* Text shown
Finland’s boreal owl dialect disappearing with old-growth forests in the south

Tuesday 17th 2026 on 18:00 in  
Finland
conservation, Finland, wildlife

A unique regional “dialect” of Finland’s boreal owl is vanishing from southern Finland as ancient forests decline, according to research by the University of Helsinki. The species, once widespread, has seen its population collapse by 70–80% since 1980, with the last confirmed nesting in Kanta-Häme recorded in 2011.

Acoustic monitoring using AI-assisted recorders has detected only a handful of individuals this year—down from just 2–3 owls logged in over 8,000 hours of audio last spring. Researchers warn that without large, protected forest areas, the species may disappear entirely from southern Finland.

* Dataset excerpt

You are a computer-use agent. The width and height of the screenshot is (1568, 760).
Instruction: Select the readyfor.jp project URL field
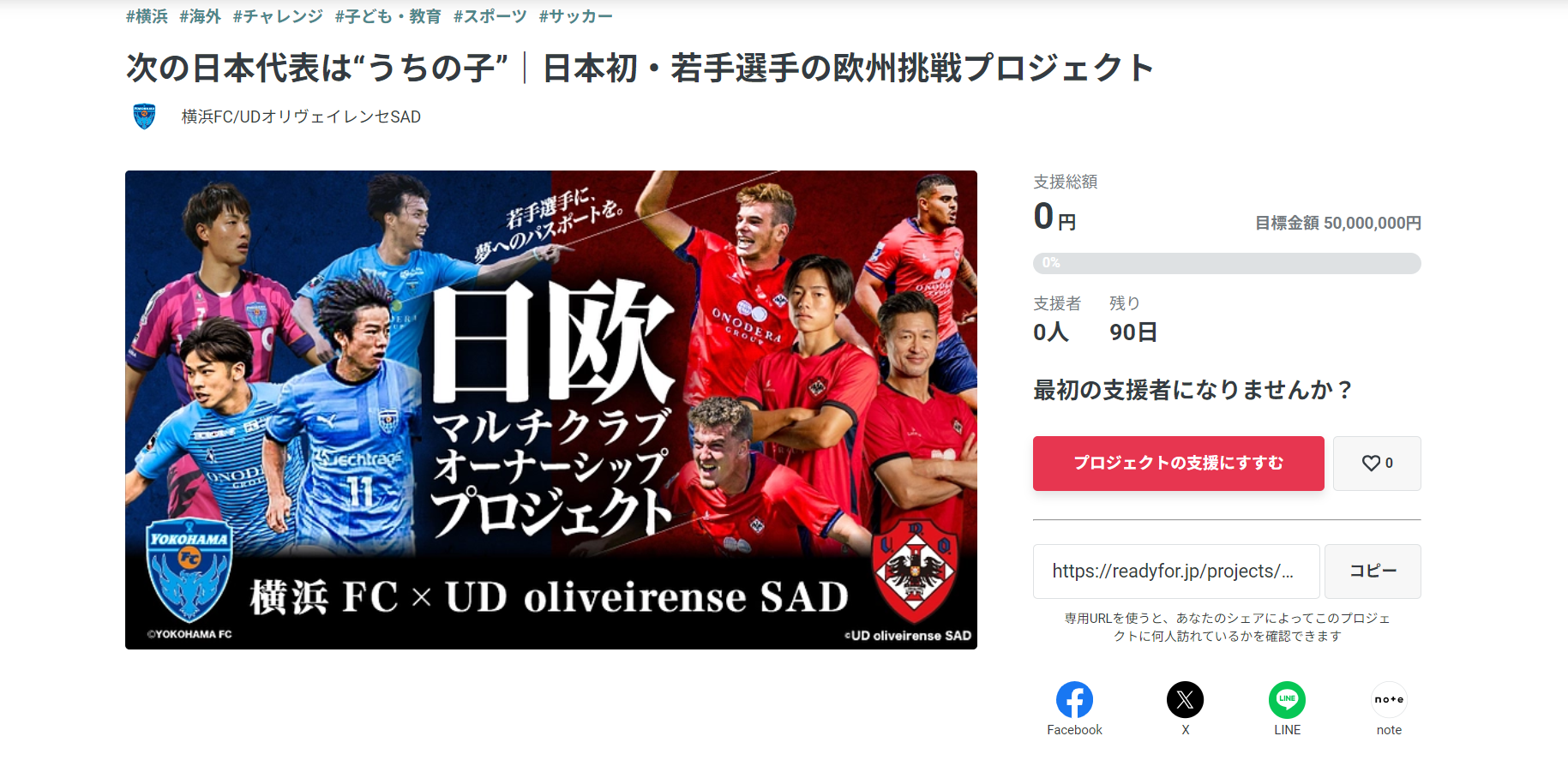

* Directions
a: Answer each of these about the boreal owl article:
(i) By how much has the species' population fallen since 1980?
(ii) Where and in what year was the last confirmed nesting recorded?
(iii) What do researchers say is needed to keep the species from disappearing entirely from southern Finland?
b: Can you write the next part of the news piece on Finland's boreal owl, picking up after its final sentence?

* Expected outputs
a:
(i) By 70–80%.
(ii) In Kanta-Häme, in 2011.
(iii) Large, protected forest areas.

b:
AI reveals owl “accents” tied to vanishing habitats

Hanna Rosti, a researcher at the University of Helsinki’s Lammi Biological Station, has deployed dozens of acoustic recorders in Kanta-Häme’s forests, capturing sounds from 7 PM to 9 AM—peak owl activity hours. While AI helps analyze the data, each potential boreal owl call is manually verified.

The recordings reveal striking regional variations in the owls’ calls, akin to human dialects. Finnish boreal owls “puput” (hoot) differently from their Swedish relatives, with distinct rhythms and pitches. “They’re like rock stars marking territory—I’m here, this is mine,” Rosti describes. But as southern Finland’s old-growth forests vanish, so does this local vocal identity.

Logging and predators push owls to the brink

Birdwatcher Markku Hyvärinen, who has monitored forests since the 1960s, calls the boreal owl the “spirit of the forest.” He traces its decline to the loss of mature spruce-dominated woods—prime nesting sites that are also lucrative for timber harvesting. “The boundary now runs roughly from Tampere southward. Below that, it’s a void,” he says.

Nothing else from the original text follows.